» DOCUMENT PASSAGE
# # # # # # #

# Dell Dimension 4700...No Sound!!!



## TroyMiller (Jul 16, 2005)

I have a Dell Dimension 4700. I recently installed Windows XP Professional onto, instead of Windows XP Home Edition, that it had originally came with. After installing it, there was no sound at all. This happened once before while my computer was under warranty, and the Dell Customer Service Agent that I chatted with sent me to www.driverguide.com to download a driver to fix the problem. But I cannot find the name of the file I downloaded. Does anyone know how I can restore the sound to my computer. Listed below is whatever information I could find on Dell's website about my sound card. Thanks!
"CARD (CIRCUIT), MULTI-MEDIA, AUDIO, SB0413"
"Analog Devices ADI 198x Integrated Audio"

The driver that is listed on Dell's website does not work, and any information I have searched for on the internet doesn't really seem to apply. I could really use the help!


----------



## win2kpro (Jul 19, 2005)

Go to www.majorgeeks.com and download and install EVEREST.

http://www.majorgeeks.com/download4181.html

After EVEREST is installed, launch the program and in the left pane expand "multimedia" then click on "PCI/PnP Audio. If a sound card is installed it should show you the make and model in the right hand pane. Post the make and model and someone can help you find the driver for the card.


----------



## Lurker1 (Jan 30, 2001)

So have you tryed the audio drivers from here?

http://support.dell.com/support/dow...l=en&s=gen&SystemID=DIM_P4_4700&os=WW1&osl=EN


----------

# # # # # # #

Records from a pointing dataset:
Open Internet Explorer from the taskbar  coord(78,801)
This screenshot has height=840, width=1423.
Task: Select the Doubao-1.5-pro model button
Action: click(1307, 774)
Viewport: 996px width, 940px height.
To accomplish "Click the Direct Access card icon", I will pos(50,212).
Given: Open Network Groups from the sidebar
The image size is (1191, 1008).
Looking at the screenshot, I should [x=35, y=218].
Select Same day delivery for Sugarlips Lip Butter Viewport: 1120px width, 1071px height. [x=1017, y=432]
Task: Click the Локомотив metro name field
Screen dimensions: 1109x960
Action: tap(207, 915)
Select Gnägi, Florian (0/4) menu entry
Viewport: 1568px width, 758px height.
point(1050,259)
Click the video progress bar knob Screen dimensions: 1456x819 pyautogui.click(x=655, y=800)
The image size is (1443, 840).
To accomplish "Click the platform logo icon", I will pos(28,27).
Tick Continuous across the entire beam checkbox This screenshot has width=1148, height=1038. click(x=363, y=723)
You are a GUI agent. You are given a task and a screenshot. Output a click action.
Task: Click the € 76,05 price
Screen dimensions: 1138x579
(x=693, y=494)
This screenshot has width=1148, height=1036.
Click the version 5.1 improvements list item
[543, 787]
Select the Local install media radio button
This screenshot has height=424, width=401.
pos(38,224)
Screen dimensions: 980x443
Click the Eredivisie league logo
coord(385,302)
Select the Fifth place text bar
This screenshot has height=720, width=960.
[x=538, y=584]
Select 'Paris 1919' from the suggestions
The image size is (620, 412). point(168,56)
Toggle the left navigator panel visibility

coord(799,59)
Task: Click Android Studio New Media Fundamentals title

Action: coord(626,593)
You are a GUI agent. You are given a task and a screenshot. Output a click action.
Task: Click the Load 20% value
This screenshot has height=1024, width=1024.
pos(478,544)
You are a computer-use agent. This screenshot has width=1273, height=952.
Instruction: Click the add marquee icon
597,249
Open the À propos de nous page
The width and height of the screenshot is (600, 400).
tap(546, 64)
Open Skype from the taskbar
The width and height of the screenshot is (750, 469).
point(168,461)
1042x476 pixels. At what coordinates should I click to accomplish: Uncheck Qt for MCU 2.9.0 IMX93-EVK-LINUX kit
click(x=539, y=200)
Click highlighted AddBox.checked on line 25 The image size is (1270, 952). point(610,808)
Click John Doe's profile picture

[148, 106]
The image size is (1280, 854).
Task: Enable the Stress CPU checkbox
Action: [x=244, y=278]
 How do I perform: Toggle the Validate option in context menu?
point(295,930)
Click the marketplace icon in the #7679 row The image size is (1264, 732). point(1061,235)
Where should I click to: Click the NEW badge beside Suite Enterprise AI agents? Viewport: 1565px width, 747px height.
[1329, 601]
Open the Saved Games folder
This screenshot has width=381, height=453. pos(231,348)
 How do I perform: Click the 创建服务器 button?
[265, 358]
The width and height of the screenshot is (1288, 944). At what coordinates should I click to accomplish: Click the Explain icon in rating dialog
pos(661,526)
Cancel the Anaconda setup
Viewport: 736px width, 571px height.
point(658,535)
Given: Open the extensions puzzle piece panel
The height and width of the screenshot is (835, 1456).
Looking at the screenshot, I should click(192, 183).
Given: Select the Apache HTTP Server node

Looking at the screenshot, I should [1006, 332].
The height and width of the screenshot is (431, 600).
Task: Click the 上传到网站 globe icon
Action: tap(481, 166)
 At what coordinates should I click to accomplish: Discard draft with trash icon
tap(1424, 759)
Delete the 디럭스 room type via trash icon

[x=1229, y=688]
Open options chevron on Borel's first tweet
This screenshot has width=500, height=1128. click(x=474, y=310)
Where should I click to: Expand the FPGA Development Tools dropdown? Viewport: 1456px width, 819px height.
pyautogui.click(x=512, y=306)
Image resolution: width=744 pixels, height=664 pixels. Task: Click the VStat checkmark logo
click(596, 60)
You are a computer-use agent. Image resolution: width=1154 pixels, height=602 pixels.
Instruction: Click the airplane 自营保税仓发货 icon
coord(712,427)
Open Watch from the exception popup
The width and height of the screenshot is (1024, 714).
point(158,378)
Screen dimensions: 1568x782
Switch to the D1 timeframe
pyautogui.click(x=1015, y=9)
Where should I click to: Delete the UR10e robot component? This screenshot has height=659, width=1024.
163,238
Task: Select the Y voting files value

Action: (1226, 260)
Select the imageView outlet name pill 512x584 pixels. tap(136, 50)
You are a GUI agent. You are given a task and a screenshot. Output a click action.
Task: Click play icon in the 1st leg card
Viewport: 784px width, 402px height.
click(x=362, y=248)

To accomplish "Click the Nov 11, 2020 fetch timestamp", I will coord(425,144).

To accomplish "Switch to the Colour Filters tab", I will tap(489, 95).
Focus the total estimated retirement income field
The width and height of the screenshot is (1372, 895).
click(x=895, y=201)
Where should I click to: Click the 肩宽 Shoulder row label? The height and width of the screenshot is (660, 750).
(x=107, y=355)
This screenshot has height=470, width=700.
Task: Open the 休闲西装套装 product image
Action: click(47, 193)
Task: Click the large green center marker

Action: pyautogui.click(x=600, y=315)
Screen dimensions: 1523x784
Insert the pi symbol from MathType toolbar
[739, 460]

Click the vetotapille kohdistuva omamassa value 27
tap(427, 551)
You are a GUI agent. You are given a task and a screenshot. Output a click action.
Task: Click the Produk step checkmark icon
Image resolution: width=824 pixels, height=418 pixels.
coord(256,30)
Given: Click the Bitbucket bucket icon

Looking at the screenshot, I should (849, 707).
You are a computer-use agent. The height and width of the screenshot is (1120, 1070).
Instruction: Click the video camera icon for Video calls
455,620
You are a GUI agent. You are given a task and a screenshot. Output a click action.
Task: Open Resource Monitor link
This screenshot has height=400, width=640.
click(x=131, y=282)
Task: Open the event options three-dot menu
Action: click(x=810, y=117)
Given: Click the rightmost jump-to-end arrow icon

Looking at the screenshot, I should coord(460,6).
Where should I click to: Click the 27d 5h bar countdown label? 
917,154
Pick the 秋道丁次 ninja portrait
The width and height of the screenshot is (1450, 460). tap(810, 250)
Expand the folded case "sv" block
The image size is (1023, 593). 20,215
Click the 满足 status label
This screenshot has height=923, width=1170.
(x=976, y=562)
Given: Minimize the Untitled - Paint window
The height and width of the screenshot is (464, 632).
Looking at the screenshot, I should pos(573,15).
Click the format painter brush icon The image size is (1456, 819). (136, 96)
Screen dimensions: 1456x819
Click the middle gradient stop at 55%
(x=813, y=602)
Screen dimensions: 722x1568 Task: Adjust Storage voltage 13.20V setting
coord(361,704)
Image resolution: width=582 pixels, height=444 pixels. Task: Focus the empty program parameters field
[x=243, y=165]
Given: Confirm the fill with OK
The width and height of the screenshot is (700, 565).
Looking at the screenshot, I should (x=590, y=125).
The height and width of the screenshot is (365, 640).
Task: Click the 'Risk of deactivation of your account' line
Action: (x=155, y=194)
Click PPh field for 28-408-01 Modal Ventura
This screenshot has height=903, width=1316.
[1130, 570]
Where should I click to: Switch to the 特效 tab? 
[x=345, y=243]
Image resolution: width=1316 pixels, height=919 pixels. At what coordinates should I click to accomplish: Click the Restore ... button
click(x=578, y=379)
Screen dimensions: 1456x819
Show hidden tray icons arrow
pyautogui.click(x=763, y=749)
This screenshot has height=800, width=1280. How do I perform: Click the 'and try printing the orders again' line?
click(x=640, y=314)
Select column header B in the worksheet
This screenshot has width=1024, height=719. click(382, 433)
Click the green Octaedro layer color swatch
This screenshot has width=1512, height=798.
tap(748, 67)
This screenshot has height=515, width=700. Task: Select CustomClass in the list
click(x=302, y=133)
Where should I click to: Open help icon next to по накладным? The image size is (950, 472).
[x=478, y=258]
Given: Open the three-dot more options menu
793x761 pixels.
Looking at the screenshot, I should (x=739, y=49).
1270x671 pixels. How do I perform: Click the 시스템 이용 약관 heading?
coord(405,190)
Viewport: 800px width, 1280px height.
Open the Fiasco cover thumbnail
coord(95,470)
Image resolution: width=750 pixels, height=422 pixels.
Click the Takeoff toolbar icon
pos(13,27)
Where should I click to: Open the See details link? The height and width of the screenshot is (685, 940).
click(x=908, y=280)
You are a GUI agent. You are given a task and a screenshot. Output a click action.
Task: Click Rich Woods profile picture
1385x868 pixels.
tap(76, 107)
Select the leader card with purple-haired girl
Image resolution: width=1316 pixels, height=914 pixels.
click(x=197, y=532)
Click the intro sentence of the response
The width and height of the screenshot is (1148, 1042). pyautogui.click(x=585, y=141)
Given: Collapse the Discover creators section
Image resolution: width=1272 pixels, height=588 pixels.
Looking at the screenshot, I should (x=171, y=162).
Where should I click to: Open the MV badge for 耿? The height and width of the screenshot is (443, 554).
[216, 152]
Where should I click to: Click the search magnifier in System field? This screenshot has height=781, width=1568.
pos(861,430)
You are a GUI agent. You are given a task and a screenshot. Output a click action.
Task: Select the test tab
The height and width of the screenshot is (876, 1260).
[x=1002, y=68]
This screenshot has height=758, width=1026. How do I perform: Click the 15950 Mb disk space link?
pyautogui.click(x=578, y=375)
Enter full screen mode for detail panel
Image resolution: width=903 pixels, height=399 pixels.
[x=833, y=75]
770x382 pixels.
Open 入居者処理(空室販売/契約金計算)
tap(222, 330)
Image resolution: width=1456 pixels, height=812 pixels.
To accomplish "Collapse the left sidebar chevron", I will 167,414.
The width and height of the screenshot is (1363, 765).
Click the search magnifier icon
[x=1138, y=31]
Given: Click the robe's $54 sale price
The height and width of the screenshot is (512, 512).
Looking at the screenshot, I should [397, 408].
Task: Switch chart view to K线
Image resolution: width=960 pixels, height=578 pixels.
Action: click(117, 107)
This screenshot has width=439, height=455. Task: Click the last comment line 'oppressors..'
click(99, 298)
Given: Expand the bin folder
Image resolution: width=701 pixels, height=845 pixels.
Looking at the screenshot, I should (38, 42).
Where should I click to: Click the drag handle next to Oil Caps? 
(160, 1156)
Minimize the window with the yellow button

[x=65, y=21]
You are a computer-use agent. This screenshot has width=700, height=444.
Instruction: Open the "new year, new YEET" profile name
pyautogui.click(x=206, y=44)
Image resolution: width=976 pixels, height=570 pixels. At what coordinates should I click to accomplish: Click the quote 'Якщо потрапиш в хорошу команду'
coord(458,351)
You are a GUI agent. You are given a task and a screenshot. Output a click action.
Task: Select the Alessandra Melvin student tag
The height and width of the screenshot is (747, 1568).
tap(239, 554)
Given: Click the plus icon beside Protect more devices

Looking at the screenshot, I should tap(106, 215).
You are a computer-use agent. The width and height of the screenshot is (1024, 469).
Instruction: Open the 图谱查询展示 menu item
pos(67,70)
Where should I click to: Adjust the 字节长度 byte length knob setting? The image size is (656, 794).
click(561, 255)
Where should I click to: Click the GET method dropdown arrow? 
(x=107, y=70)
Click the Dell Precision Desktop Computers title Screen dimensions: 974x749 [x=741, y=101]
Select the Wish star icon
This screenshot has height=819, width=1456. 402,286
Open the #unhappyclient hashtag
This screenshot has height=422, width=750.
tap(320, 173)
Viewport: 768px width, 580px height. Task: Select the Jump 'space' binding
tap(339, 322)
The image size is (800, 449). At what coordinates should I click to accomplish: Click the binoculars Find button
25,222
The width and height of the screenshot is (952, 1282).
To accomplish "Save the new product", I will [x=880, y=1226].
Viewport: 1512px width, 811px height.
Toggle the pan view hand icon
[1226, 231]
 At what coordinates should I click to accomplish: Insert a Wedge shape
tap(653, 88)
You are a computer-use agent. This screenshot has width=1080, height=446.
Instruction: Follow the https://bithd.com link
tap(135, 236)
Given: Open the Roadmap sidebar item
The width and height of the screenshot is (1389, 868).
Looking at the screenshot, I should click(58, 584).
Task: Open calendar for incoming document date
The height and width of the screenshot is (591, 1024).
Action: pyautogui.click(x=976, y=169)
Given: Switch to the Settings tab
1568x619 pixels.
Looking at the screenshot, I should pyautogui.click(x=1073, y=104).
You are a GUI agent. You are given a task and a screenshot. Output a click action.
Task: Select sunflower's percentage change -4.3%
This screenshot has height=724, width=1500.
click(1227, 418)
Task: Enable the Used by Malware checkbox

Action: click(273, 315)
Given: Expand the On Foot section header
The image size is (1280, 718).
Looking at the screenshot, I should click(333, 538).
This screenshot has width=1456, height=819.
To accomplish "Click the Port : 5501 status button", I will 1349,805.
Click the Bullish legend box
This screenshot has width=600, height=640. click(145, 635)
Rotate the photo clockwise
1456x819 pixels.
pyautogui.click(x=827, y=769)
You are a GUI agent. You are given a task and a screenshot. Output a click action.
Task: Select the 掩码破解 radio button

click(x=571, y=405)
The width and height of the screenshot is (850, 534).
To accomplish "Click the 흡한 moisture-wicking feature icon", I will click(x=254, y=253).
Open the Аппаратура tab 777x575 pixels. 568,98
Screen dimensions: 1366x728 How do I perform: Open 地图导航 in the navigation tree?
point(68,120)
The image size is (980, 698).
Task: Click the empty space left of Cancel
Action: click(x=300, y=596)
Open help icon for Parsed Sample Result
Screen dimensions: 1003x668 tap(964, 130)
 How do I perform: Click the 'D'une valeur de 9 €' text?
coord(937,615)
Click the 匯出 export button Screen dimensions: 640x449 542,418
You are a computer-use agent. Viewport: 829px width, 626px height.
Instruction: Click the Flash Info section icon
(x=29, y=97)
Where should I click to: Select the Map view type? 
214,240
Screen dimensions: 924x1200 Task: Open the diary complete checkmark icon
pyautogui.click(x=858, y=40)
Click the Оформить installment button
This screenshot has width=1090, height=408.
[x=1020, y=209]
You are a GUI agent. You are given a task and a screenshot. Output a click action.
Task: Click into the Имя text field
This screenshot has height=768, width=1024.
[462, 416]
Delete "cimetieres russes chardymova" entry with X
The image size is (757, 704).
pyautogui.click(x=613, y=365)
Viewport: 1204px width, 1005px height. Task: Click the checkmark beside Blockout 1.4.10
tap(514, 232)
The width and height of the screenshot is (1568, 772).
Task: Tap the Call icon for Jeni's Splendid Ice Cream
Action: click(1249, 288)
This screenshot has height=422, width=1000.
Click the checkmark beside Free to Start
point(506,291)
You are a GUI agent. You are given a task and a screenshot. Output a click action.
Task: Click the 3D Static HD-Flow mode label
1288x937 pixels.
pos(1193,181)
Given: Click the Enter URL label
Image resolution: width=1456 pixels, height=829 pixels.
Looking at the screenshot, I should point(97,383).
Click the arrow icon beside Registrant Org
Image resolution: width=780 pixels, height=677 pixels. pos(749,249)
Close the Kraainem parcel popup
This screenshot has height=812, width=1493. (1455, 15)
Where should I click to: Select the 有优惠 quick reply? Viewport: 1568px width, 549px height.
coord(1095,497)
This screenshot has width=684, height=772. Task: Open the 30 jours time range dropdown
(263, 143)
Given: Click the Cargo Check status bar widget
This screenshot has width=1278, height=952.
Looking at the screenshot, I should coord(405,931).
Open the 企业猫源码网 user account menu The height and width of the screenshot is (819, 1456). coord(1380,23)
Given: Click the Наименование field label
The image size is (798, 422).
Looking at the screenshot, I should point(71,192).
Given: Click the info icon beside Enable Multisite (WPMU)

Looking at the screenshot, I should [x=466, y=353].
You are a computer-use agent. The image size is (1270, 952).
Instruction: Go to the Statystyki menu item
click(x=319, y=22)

# # # # # # #

» REQUIRED TASK
In the forum thread about the Dell Dimension 4700 with no sound, which operating system did the first poster install in place of Windows XP Home Edition?

» THE REPLY
Windows XP Professional